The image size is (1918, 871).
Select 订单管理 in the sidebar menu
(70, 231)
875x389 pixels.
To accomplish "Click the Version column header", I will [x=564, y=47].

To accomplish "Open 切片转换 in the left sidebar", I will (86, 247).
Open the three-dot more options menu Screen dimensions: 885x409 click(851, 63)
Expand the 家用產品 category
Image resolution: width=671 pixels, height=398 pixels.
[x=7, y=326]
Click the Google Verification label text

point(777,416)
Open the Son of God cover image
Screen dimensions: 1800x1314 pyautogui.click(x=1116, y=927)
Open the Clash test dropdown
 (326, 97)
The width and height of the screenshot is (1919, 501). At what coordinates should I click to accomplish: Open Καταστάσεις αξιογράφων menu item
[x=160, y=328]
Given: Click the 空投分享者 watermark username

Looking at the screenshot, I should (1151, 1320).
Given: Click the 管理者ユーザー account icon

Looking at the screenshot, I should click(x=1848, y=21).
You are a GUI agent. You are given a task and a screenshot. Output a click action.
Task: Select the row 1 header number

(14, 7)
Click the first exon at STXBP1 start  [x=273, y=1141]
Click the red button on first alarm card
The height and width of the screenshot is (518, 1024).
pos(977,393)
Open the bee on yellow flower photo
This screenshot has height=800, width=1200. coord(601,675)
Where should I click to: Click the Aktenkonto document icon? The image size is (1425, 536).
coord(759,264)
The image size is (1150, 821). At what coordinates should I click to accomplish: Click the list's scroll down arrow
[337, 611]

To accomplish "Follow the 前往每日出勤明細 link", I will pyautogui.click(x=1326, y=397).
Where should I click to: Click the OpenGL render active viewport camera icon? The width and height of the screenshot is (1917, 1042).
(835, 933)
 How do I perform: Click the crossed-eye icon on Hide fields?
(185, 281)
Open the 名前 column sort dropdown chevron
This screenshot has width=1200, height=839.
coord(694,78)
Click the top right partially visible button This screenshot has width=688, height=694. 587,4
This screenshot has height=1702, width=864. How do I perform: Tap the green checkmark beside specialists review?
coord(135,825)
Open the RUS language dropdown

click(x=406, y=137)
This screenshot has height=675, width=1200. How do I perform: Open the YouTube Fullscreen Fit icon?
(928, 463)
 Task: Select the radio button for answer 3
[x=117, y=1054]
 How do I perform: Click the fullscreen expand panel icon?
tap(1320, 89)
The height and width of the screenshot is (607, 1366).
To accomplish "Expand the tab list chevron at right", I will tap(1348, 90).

Aim of the task: What is needed is the number of lines in the data that hold the word "right", and nothing more.

Result of this exercise: 2